---- Data for the task

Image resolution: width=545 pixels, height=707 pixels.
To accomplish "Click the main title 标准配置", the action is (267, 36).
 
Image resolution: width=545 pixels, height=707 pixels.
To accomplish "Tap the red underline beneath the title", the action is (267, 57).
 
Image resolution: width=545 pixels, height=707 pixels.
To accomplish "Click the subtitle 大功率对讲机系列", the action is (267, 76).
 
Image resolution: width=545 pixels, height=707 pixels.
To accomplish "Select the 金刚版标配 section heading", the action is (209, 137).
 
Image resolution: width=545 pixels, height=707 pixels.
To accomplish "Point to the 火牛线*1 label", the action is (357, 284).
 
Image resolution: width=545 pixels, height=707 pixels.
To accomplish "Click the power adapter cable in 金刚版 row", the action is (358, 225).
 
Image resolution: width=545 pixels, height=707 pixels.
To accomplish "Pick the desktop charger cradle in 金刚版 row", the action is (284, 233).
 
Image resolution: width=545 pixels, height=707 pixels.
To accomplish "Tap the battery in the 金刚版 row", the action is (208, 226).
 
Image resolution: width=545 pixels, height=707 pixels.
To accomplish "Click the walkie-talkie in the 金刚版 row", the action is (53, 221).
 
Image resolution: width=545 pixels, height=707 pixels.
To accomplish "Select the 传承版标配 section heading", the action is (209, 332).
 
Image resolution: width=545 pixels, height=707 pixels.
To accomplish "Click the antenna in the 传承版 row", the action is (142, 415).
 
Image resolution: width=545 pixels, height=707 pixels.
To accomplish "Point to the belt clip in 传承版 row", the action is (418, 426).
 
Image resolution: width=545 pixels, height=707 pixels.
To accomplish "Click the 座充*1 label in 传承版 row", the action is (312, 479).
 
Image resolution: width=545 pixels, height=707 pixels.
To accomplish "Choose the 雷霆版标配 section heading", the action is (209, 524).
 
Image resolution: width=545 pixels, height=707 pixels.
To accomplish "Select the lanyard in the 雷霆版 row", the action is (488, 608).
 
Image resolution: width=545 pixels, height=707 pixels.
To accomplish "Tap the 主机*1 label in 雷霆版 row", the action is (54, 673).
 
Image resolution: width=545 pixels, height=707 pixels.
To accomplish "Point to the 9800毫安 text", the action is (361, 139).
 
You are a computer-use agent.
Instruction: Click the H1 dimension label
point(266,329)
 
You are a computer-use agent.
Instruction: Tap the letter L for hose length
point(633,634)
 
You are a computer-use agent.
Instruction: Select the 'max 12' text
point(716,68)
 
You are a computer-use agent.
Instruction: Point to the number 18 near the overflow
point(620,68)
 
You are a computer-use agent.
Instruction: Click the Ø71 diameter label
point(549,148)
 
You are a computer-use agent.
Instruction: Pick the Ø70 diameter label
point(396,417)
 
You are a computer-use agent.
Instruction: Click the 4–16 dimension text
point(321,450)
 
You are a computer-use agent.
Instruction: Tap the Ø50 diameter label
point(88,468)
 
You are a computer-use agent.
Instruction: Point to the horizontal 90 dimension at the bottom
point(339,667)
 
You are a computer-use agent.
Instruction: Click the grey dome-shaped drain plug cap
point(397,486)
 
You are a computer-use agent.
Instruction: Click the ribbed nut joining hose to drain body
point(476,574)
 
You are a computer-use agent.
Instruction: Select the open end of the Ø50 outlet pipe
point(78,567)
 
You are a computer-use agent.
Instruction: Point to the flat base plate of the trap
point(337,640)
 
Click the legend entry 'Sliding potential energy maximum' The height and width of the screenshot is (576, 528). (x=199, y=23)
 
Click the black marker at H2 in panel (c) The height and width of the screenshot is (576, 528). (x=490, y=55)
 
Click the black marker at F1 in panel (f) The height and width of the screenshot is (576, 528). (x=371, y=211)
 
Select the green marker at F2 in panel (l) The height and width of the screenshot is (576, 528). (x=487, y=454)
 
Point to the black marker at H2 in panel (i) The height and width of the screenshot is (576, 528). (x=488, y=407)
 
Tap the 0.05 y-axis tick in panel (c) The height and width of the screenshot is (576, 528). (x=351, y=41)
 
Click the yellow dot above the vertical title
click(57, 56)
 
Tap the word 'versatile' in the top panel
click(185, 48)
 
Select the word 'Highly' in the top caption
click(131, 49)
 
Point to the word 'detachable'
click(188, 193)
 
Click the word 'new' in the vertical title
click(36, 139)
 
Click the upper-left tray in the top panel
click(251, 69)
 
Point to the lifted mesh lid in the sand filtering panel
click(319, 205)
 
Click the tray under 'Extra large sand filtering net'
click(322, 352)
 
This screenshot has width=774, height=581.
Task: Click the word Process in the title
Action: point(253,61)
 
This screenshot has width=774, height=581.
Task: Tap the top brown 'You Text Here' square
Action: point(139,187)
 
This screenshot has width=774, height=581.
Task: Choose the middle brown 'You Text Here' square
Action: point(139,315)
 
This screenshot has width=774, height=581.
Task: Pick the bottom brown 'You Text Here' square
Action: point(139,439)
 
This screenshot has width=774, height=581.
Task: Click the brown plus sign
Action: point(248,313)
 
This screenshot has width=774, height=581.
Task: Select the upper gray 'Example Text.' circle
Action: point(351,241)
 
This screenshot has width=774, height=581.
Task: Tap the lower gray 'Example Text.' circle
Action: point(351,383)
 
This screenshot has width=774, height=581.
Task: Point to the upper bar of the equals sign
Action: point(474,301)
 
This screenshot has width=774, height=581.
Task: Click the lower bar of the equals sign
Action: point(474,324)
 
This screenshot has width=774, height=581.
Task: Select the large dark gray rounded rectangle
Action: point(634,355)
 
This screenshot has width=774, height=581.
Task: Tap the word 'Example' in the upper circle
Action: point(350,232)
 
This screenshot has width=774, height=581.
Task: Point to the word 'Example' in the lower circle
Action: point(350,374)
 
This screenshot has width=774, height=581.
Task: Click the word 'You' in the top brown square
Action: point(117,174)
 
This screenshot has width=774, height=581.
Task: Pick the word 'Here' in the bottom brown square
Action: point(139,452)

--------

== Given task ==
Format the lines above as a JSON list of strings, one string per line, leaving out blank lines.

== Correct answer ==
[
  "Image resolution: width=545 pixels, height=707 pixels.",
  "To accomplish \"Click the main title 标准配置\", the action is (267, 36).",
  "Image resolution: width=545 pixels, height=707 pixels.",
  "To accomplish \"Tap the red underline beneath the title\", the action is (267, 57).",
  "Image resolution: width=545 pixels, height=707 pixels.",
  "To accomplish \"Click the subtitle 大功率对讲机系列\", the action is (267, 76).",
  "Image resolution: width=545 pixels, height=707 pixels.",
  "To accomplish \"Select the 金刚版标配 section heading\", the action is (209, 137).",
  "Image resolution: width=545 pixels, height=707 pixels.",
  "To accomplish \"Point to the 火牛线*1 label\", the action is (357, 284).",
  "Image resolution: width=545 pixels, height=707 pixels.",
  "To accomplish \"Click the power adapter cable in 金刚版 row\", the action is (358, 225).",
  "Image resolution: width=545 pixels, height=707 pixels.",
  "To accomplish \"Pick the desktop charger cradle in 金刚版 row\", the action is (284, 233).",
  "Image resolution: width=545 pixels, height=707 pixels.",
  "To accomplish \"Tap the battery in the 金刚版 row\", the action is (208, 226).",
  "Image resolution: width=545 pixels, height=707 pixels.",
  "To accomplish \"Click the walkie-talkie in the 金刚版 row\", the action is (53, 221).",
  "Image resolution: width=545 pixels, height=707 pixels.",
  "To accomplish \"Select the 传承版标配 section heading\", the action is (209, 332).",
  "Image resolution: width=545 pixels, height=707 pixels.",
  "To accomplish \"Click the antenna in the 传承版 row\", the action is (142, 415).",
  "Image resolution: width=545 pixels, height=707 pixels.",
  "To accomplish \"Point to the belt clip in 传承版 row\", the action is (418, 426).",
  "Image resolution: width=545 pixels, height=707 pixels.",
  "To accomplish \"Click the 座充*1 label in 传承版 row\", the action is (312, 479).",
  "Image resolution: width=545 pixels, height=707 pixels.",
  "To accomplish \"Choose the 雷霆版标配 section heading\", the action is (209, 524).",
  "Image resolution: width=545 pixels, height=707 pixels.",
  "To accomplish \"Select the lanyard in the 雷霆版 row\", the action is (488, 608).",
  "Image resolution: width=545 pixels, height=707 pixels.",
  "To accomplish \"Tap the 主机*1 label in 雷霆版 row\", the action is (54, 673).",
  "Image resolution: width=545 pixels, height=707 pixels.",
  "To accomplish \"Point to the 9800毫安 text\", the action is (361, 139).",
  "You are a computer-use agent.",
  "Instruction: Click the H1 dimension label",
  "point(266,329)",
  "You are a computer-use agent.",
  "Instruction: Tap the letter L for hose length",
  "point(633,634)",
  "You are a computer-use agent.",
  "Instruction: Select the 'max 12' text",
  "point(716,68)",
  "You are a computer-use agent.",
  "Instruction: Point to the number 18 near the overflow",
  "point(620,68)",
  "You are a computer-use agent.",
  "Instruction: Click the Ø71 diameter label",
  "point(549,148)",
  "You are a computer-use agent.",
  "Instruction: Pick the Ø70 diameter label",
  "point(396,417)",
  "You are a computer-use agent.",
  "Instruction: Click the 4–16 dimension text",
  "point(321,450)",
  "You are a computer-use agent.",
  "Instruction: Tap the Ø50 diameter label",
  "point(88,468)",
  "You are a computer-use agent.",
  "Instruction: Point to the horizontal 90 dimension at the bottom",
  "point(339,667)",
  "You are a computer-use agent.",
  "Instruction: Click the grey dome-shaped drain plug cap",
  "point(397,486)",
  "You are a computer-use agent.",
  "Instruction: Click the ribbed nut joining hose to drain body",
  "point(476,574)",
  "You are a computer-use agent.",
  "Instruction: Select the open end of the Ø50 outlet pipe",
  "point(78,567)",
  "You are a computer-use agent.",
  "Instruction: Point to the flat base plate of the trap",
  "point(337,640)",
  "Click the legend entry 'Sliding potential energy maximum' The height and width of the screenshot is (576, 528). (x=199, y=23)",
  "Click the black marker at H2 in panel (c) The height and width of the screenshot is (576, 528). (x=490, y=55)",
  "Click the black marker at F1 in panel (f) The height and width of the screenshot is (576, 528). (x=371, y=211)",
  "Select the green marker at F2 in panel (l) The height and width of the screenshot is (576, 528). (x=487, y=454)",
  "Point to the black marker at H2 in panel (i) The height and width of the screenshot is (576, 528). (x=488, y=407)",
  "Tap the 0.05 y-axis tick in panel (c) The height and width of the screenshot is (576, 528). (x=351, y=41)",
  "Click the yellow dot above the vertical title",
  "click(57, 56)",
  "Tap the word 'versatile' in the top panel",
  "click(185, 48)",
  "Select the word 'Highly' in the top caption",
  "click(131, 49)",
  "Point to the word 'detachable'",
  "click(188, 193)",
  "Click the word 'new' in the vertical title",
  "click(36, 139)",
  "Click the upper-left tray in the top panel",
  "click(251, 69)",
  "Point to the lifted mesh lid in the sand filtering panel",
  "click(319, 205)",
  "Click the tray under 'Extra large sand filtering net'",
  "click(322, 352)",
  "This screenshot has width=774, height=581.",
  "Task: Click the word Process in the title",
  "Action: point(253,61)",
  "This screenshot has width=774, height=581.",
  "Task: Tap the top brown 'You Text Here' square",
  "Action: point(139,187)",
  "This screenshot has width=774, height=581.",
  "Task: Choose the middle brown 'You Text Here' square",
  "Action: point(139,315)",
  "This screenshot has width=774, height=581.",
  "Task: Pick the bottom brown 'You Text Here' square",
  "Action: point(139,439)",
  "This screenshot has width=774, height=581.",
  "Task: Click the brown plus sign",
  "Action: point(248,313)",
  "This screenshot has width=774, height=581.",
  "Task: Select the upper gray 'Example Text.' circle",
  "Action: point(351,241)",
  "This screenshot has width=774, height=581.",
  "Task: Tap the lower gray 'Example Text.' circle",
  "Action: point(351,383)",
  "This screenshot has width=774, height=581.",
  "Task: Point to the upper bar of the equals sign",
  "Action: point(474,301)",
  "This screenshot has width=774, height=581.",
  "Task: Click the lower bar of the equals sign",
  "Action: point(474,324)",
  "This screenshot has width=774, height=581.",
  "Task: Select the large dark gray rounded rectangle",
  "Action: point(634,355)",
  "This screenshot has width=774, height=581.",
  "Task: Tap the word 'Example' in the upper circle",
  "Action: point(350,232)",
  "This screenshot has width=774, height=581.",
  "Task: Point to the word 'Example' in the lower circle",
  "Action: point(350,374)",
  "This screenshot has width=774, height=581.",
  "Task: Click the word 'You' in the top brown square",
  "Action: point(117,174)",
  "This screenshot has width=774, height=581.",
  "Task: Pick the word 'Here' in the bottom brown square",
  "Action: point(139,452)"
]